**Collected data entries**
※
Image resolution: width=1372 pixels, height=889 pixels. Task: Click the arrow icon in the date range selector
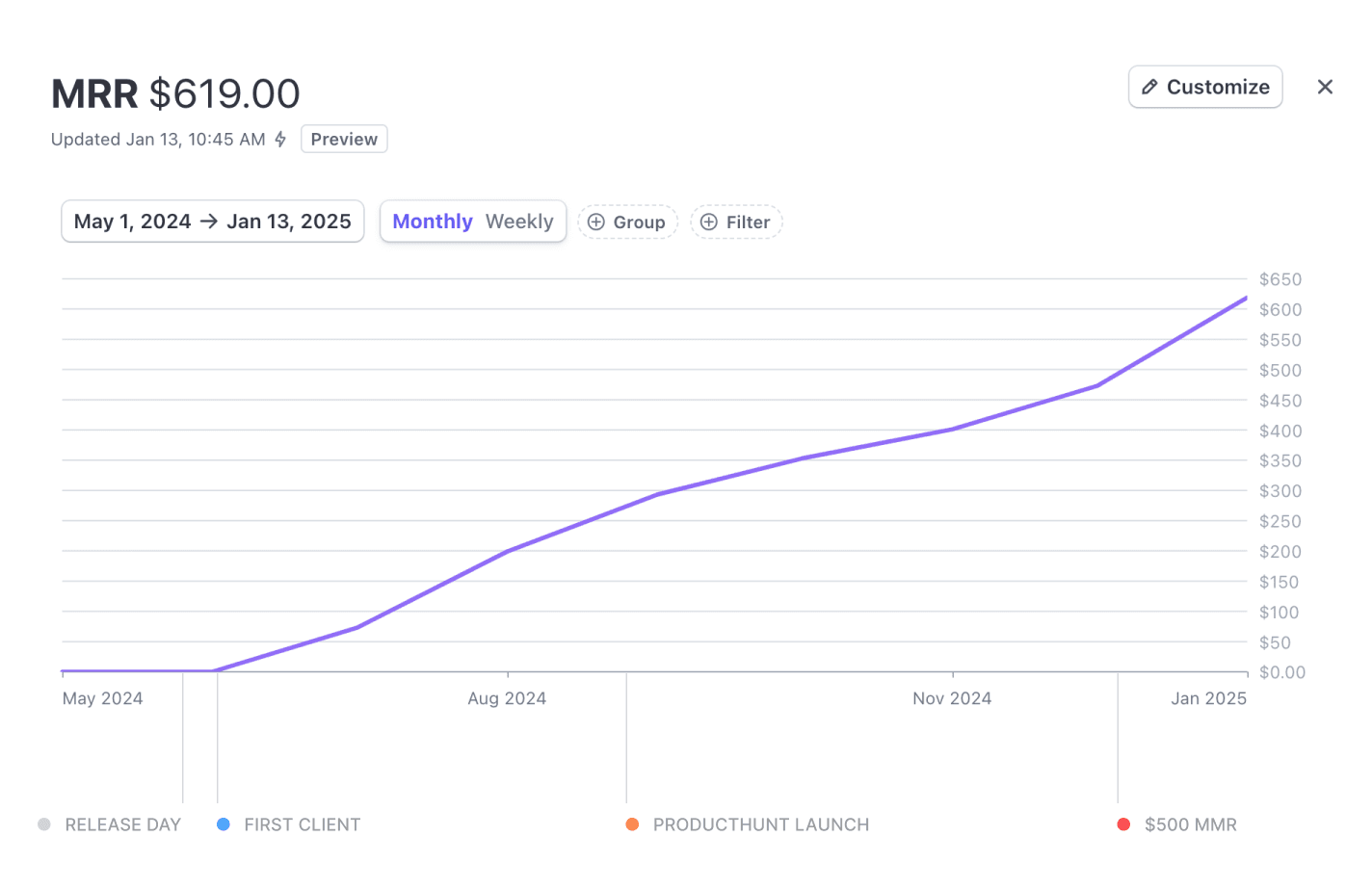coord(208,221)
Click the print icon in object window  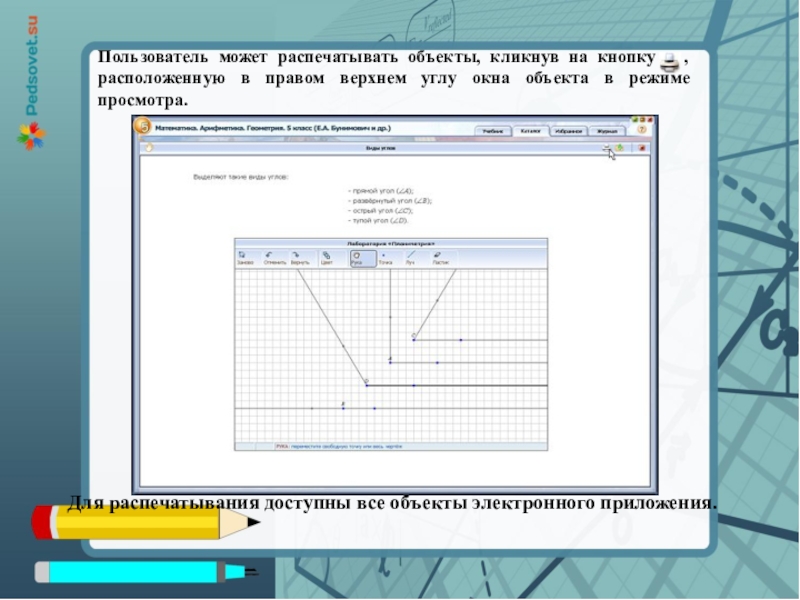point(607,148)
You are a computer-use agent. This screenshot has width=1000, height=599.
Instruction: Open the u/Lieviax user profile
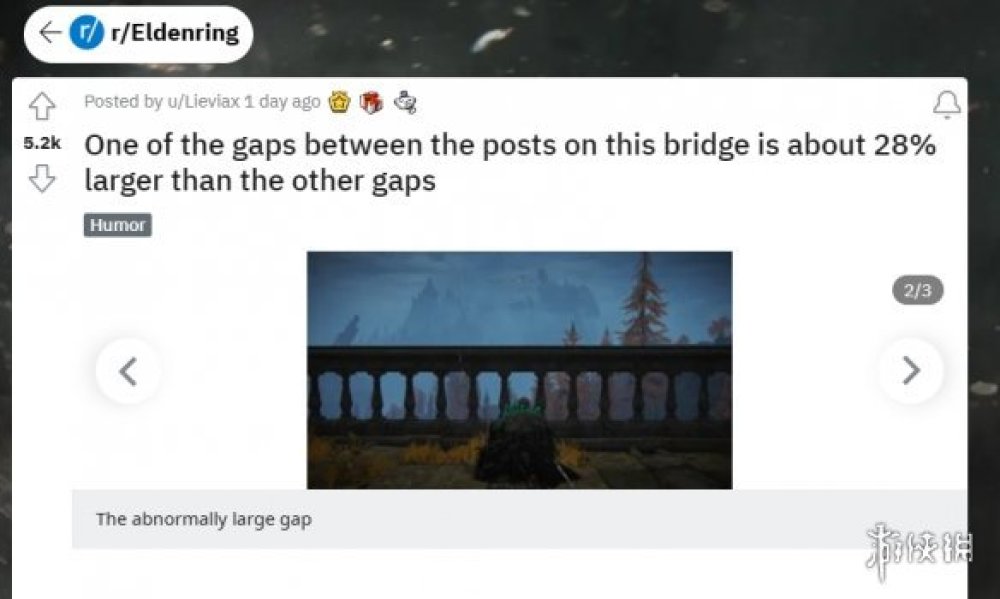click(x=203, y=101)
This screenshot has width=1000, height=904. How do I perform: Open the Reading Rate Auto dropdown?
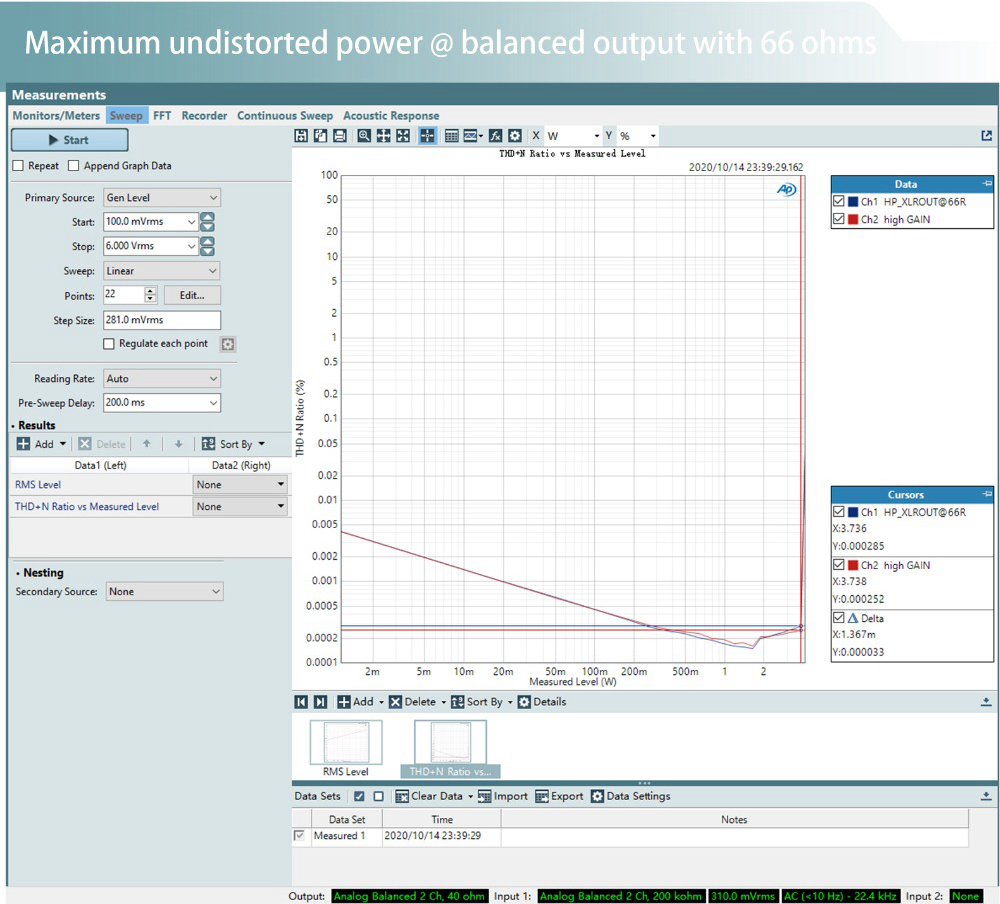click(x=161, y=379)
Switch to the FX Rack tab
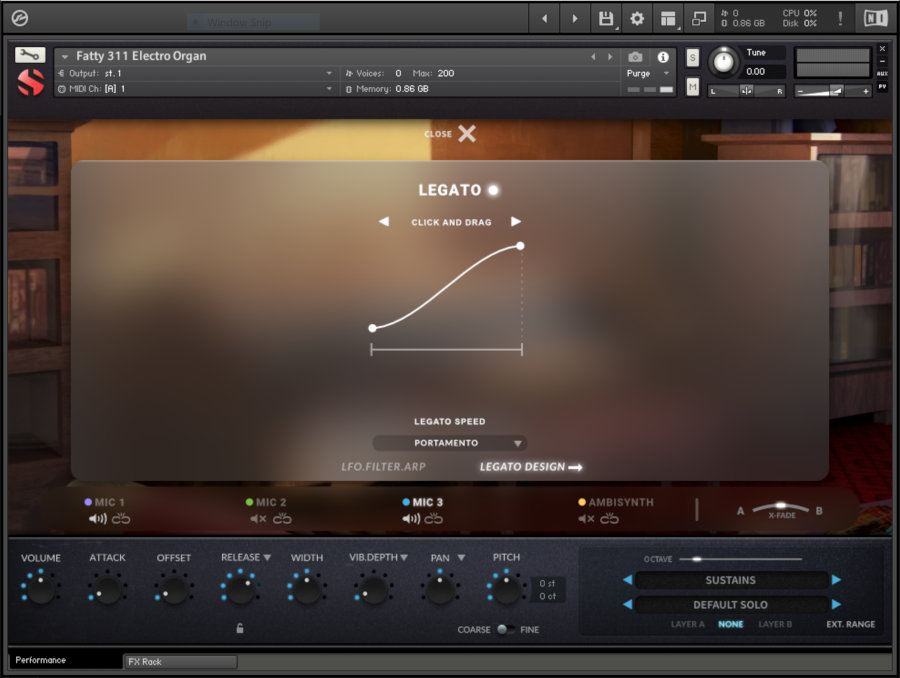This screenshot has height=678, width=900. [146, 661]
※
**WORK ORDER**
Once the pictures are set aside, what is needed is the lines from the line with "You are a computer-use" through the end of the data, written out exactly and alone.

**PROBLEM SOLUTION**
You are a computer-use agent. This screenshot has width=1000, height=599.
Instruction: Open the u/Lieviax user profile
click(x=203, y=101)
This screenshot has width=1000, height=904. How do I perform: Open the Reading Rate Auto dropdown?
click(x=161, y=379)
Switch to the FX Rack tab
This screenshot has height=678, width=900. [146, 661]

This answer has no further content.